Our movements were slow. Expected.
No one spoke. Not a sound. Not even the soft whooshing of breath as it was released and reclaimed.
I felt the brief bite of anger. It didn’t last long. It never did.
An irritation at being forced out of bed in this ritualized manner every single morning. No matter the weather, I stood, arms outstretched, greeting the day.
Even those times the sun refused to rise, and remained resting behind heavy clouds, we were there. Praying and singing and murmuring exaltations of gratitude.
But for those few moments I hated every minute of it. It was a quick and noiseless rebellion. One I had little control over. And one I would never admit to anyone. Not even Anne.
Most certainly not my mother.
Never her.
We pushed through the trees. An abrupt conclusion to the meandering forest and we stood, wind in our faces, at the precipice of the white, crumbling slate cliff that felt like home.
The sky started to turn a dusky rose. I could smell the morning. It filled my lungs with the one thing we all shared. Hope.
Feet shuffled along, pressing in close together. But not too close to the edge of the rock. It was a hundred foot drop to the trees below. No one dared foolish curiosity by peering over the side. We knew the consequences of not respecting the fear that kept our feet on the ground, backs to the rock.
Anne looped her arm with mine. Elbow to elbow. Her skin was cold. Always cold. I noticed how my friend continuously glanced at her father, Vince, who stood huddled close to Miriam Holler. His arm around the smaller woman, her frizzy, grey hair wild around her pinched face. I was surprised by the familiar intimacy between them. Romantic relationships were discouraged, even if not outright forbidden. We were one big family, but our true love was meant for the Lord alone. Even though I knew Vince and Miriam spent time together, I never thought they were anything more than fellow disciples, walking the path together. Clearly there was something else going on. I could tell by the set of Anne’s mouth that she wasn’t happy about it. She didn’t like Miriam. Truthfully, I didn’t either. She was the type to preach loudly for all to hear. She thought her kind of faith was the only kind of faith. And that it made her better—godlier—than everyone else. She was clearly having a hard time learning modesty. Perhaps she needed more time to reflect on her sins.

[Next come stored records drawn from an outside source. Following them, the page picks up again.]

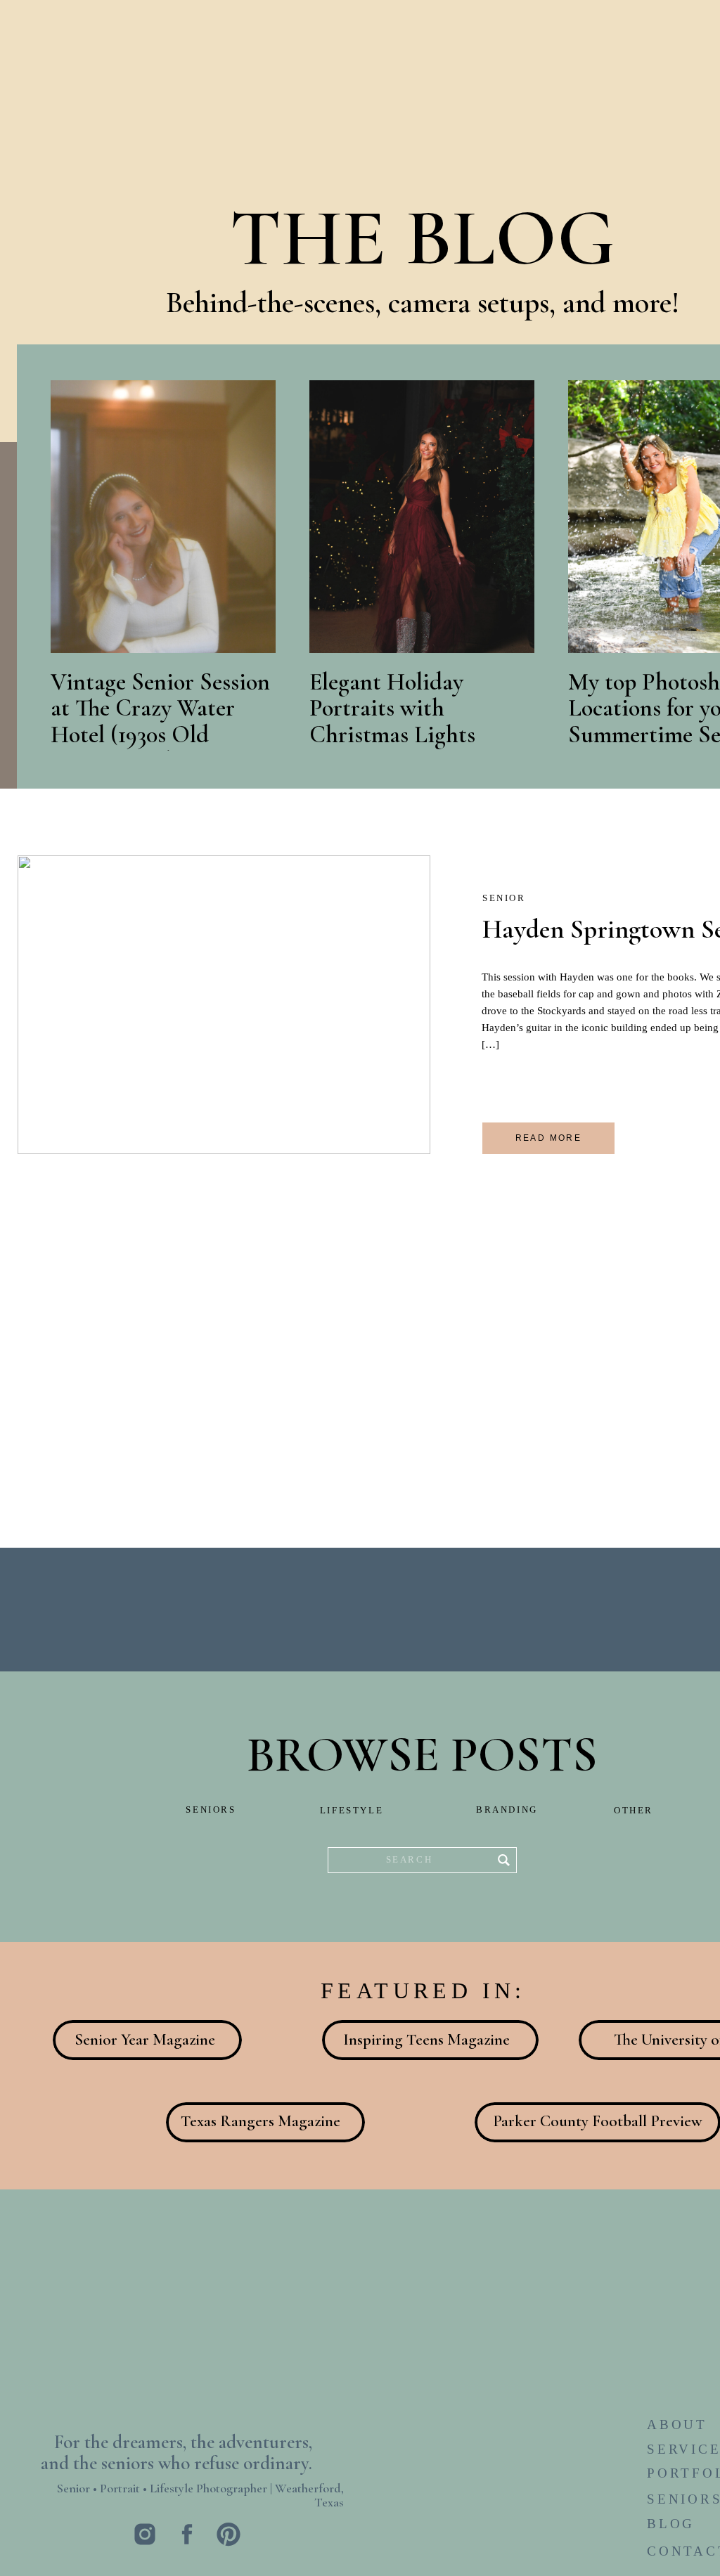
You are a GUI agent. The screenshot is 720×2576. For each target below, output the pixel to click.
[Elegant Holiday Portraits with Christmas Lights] (421, 516)
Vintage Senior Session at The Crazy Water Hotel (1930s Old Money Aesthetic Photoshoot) (160, 735)
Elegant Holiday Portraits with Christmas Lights (392, 708)
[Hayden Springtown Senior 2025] (224, 1004)
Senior (504, 898)
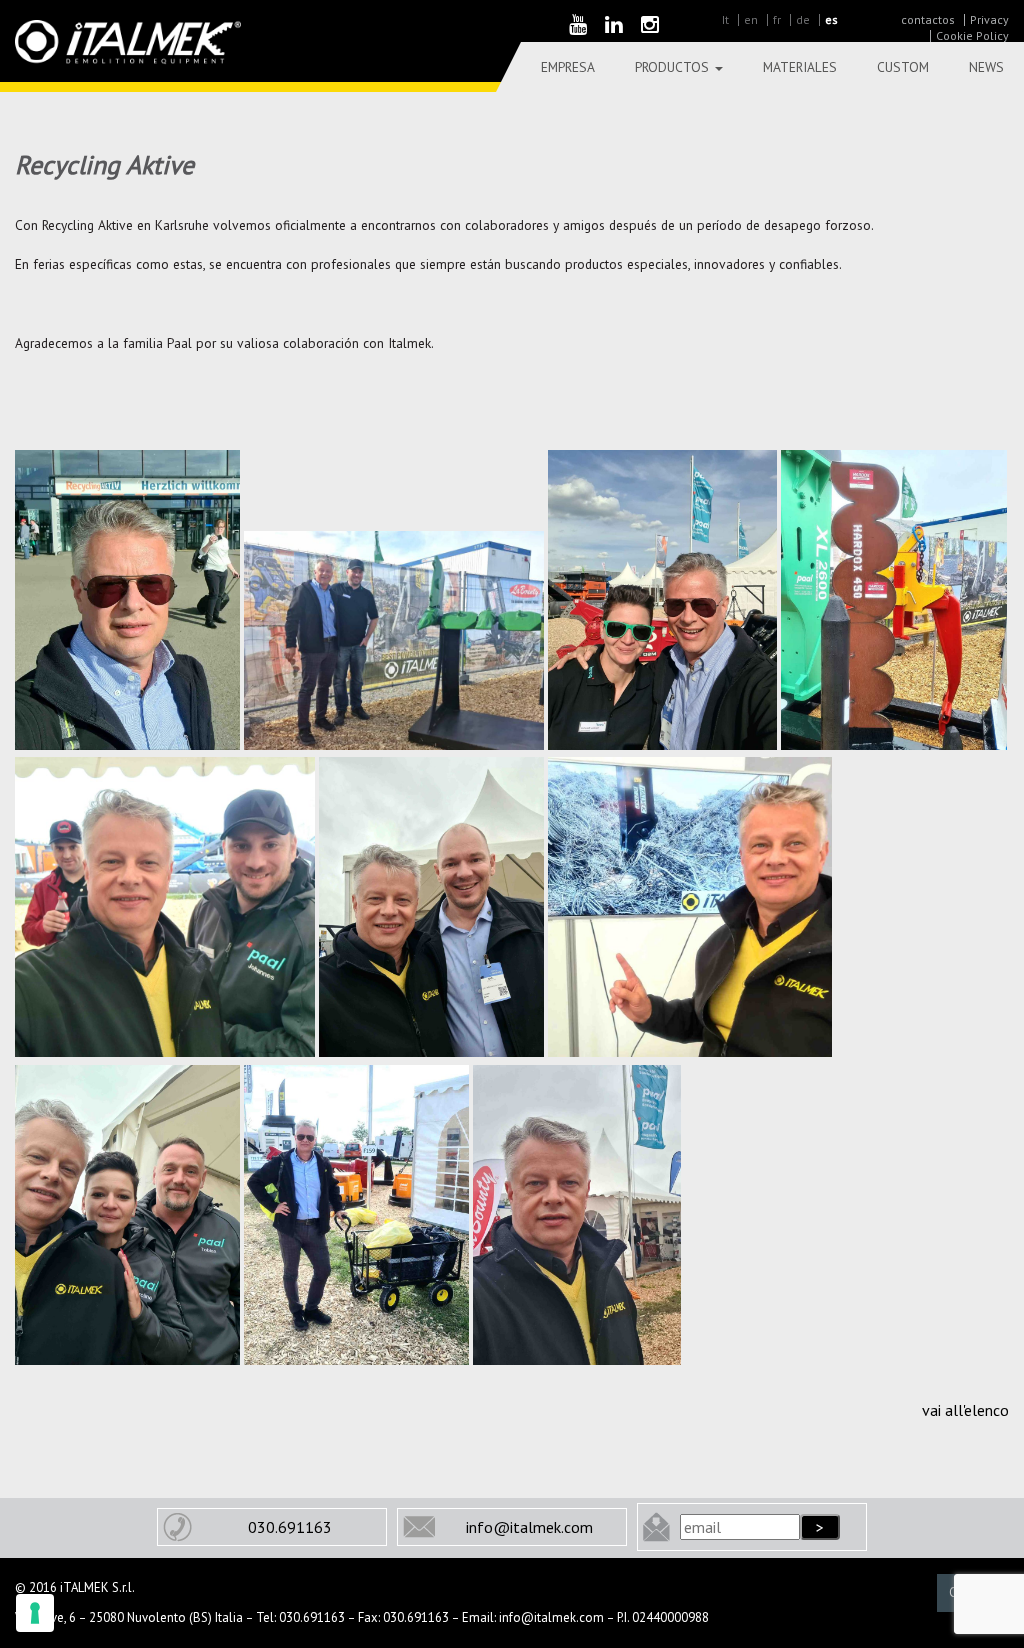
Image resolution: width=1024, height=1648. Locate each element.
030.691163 (290, 1527)
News (986, 67)
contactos (928, 19)
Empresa (568, 67)
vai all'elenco (965, 1410)
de (803, 19)
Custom (903, 67)
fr (777, 19)
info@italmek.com (529, 1527)
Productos (674, 67)
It (725, 19)
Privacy (989, 19)
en (751, 19)
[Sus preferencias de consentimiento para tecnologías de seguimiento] (35, 1613)
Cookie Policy (972, 35)
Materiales (800, 67)
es (831, 19)
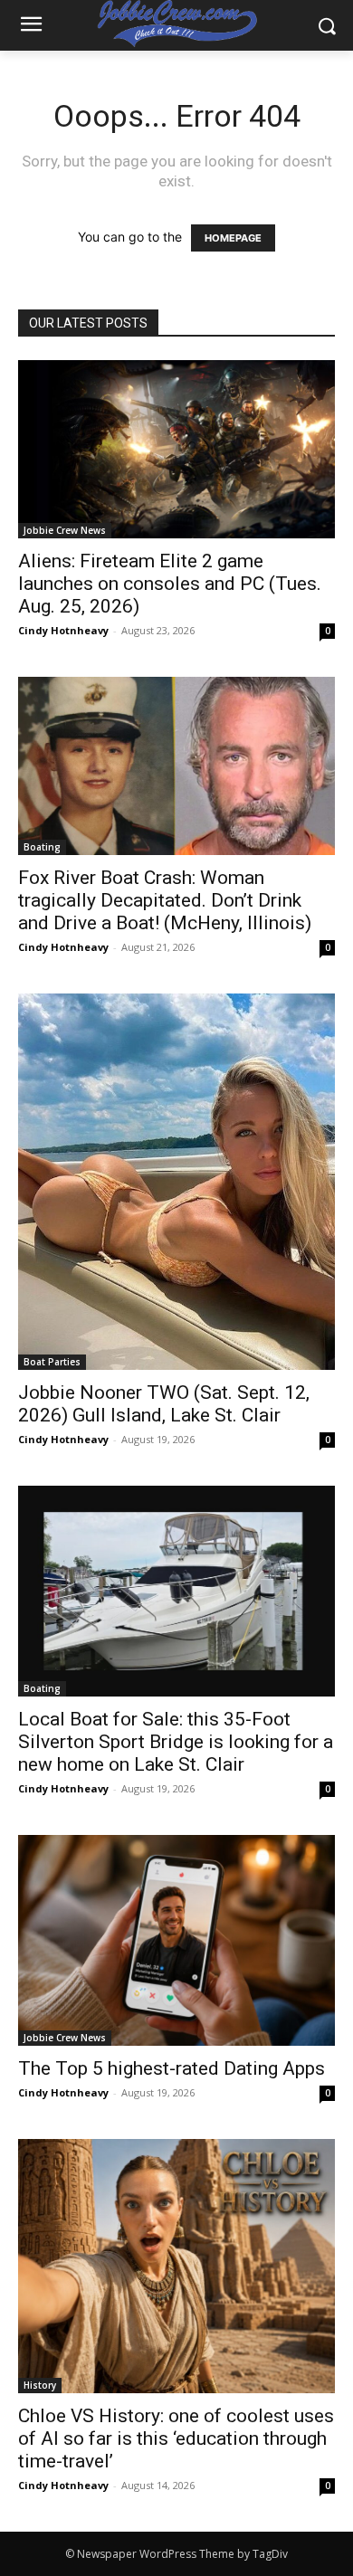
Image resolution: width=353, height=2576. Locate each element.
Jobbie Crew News (65, 530)
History (40, 2385)
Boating (42, 847)
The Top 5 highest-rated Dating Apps (171, 2068)
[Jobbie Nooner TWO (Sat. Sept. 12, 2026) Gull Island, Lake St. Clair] (176, 1182)
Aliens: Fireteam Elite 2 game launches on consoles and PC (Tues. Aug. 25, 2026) (169, 583)
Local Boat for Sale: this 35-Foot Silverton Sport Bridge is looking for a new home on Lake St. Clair (175, 1741)
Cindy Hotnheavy (63, 630)
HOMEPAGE (233, 238)
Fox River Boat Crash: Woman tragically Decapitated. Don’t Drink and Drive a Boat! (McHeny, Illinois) (164, 900)
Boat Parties (52, 1361)
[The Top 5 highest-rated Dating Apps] (176, 1940)
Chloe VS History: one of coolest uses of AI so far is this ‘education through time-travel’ (176, 2438)
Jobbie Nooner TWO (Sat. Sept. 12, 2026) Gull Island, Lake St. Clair (164, 1404)
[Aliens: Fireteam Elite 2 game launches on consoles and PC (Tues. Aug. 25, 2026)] (176, 449)
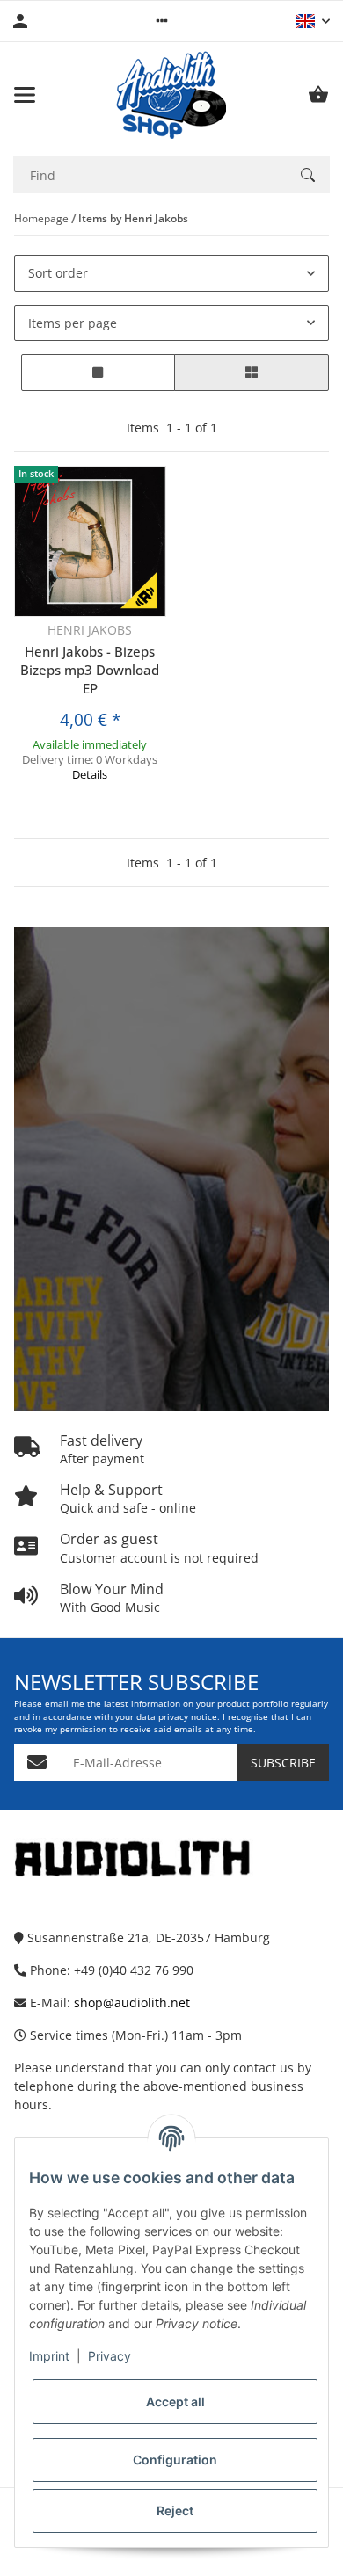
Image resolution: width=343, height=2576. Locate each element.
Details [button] (89, 774)
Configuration (175, 2459)
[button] (162, 21)
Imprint (49, 2355)
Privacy (109, 2355)
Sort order (58, 273)
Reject (175, 2510)
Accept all (175, 2401)
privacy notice (187, 1717)
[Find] (308, 174)
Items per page (72, 323)
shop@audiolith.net (132, 2002)
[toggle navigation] (24, 94)
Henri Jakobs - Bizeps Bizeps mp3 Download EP (89, 669)
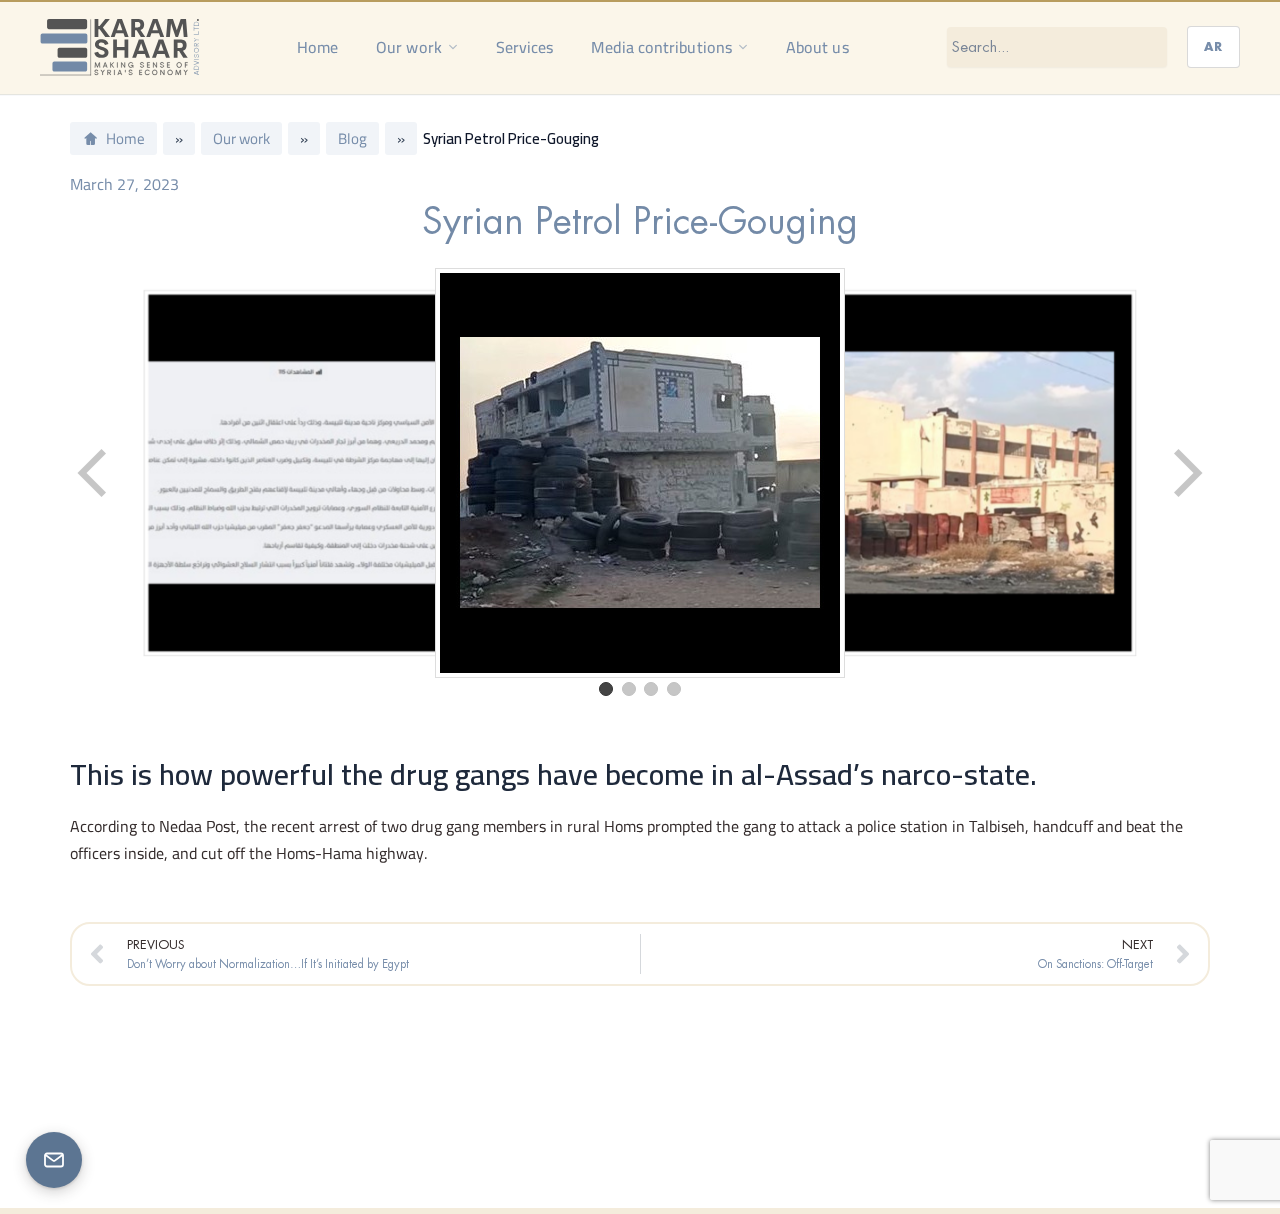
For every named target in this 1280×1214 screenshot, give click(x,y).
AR (1213, 46)
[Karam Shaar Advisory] (119, 47)
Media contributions (661, 47)
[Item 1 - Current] (606, 689)
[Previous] (94, 473)
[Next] (1186, 473)
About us (817, 47)
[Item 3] (651, 689)
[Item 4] (674, 689)
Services (525, 47)
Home (317, 47)
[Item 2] (629, 689)
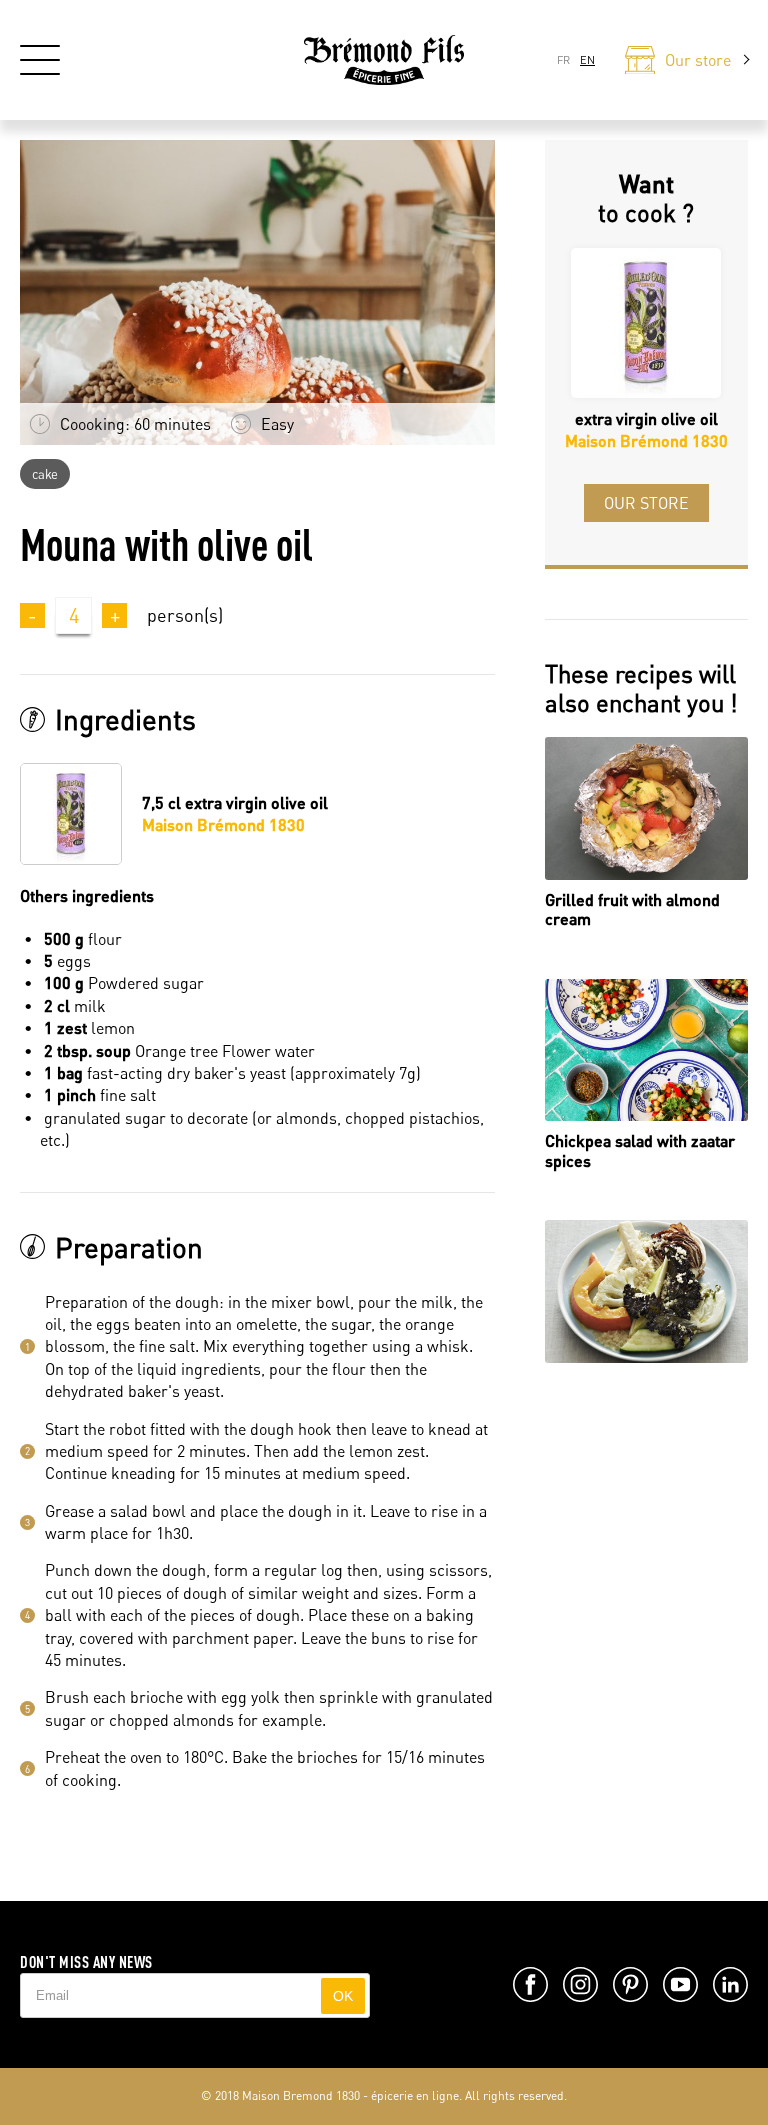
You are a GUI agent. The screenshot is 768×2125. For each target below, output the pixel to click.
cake (45, 474)
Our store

Though I would never say this to anyone but Anne. It wasn’t my place to question the behavior of my elders. I knew better.
Watching Vince and Miriam I wondered what Pastor would say about their behavior. I couldn’t imagine him condoning it. I looked away, not wanting to give any more thought to what they were or weren’t doing.
I searched the group of fifty odd individuals looking for my mother. Knowing I’d find her waiting at the tree line. Alone. For now.
The wind on the cliff blew hard. My ears and nose were numb. Anne shivered beside me, but tried to be discreet about it. I often thought she was made of tougher stuff than I was.
The silence was comforting. It was imbued with a constancy that was desperately craved by everyone here. We breathed in tandem. Puffs of air in the crystal clear morning. The sky began to lighten. The distant horizon began to turn a rich color.
I felt my heart soar at the first sight of the coming sun.
A crunch of rock signaled the footsteps we all knew were coming.
Pastor Carter, his long, thinning blondish grey hair was held back from his face with a string. He took my mother’s hand and made his way towards the rock outcrop. We parted for them in unison. Making way for the man who had brought us here.
Mom fell back, letting our leader take his place before us. Eyes closed. Tips of his thin leather shoes precariously close to the edge. He began to hum. A deep, throaty song.
The sun crawled steadily upwards. My voice joined Pastor Carter’s. I opened my mouth and the melody melted into the air. Reaching the heavens.
I was joined first by Anne. Then Caitlyn Walker and Stafford Givens, fellow disciples I had known since we were each ten. One by one each of us leant our tune to the congregational song. Our music greeted the dawn. It was our prayer. Our communion.
“Blessed is the day the Lord has made,” Pastor Carter exclaimed as we sang around him.
“Blessed is the sun, a true manifestation of God’s love. Of God’s power.” I felt a chill in my bones at the words. I could recite them by heart but their message felt different each and every time.
“Feel the heat. Feel the fire. Without it, we will die. Without it we will cease to be. Glory in the sun. Glory in the day. It is our gift.” Pastor Carter lifted his arms upward as if embracing the sun as it continued its torturous ascent into the waiting morning.
And we sang and sang. Until the sky was bright and the sun was full and warm.
Only then did we break our unified voice and make our way back home. Content that another day had begun. Another day on our planned course.
Another day towards our joined fate.
“You heading to the kitchen?” Anne asked as we walked steadily through the woods. Arms still linked, we moved as one. Our closeness obvious by anyone and everyone.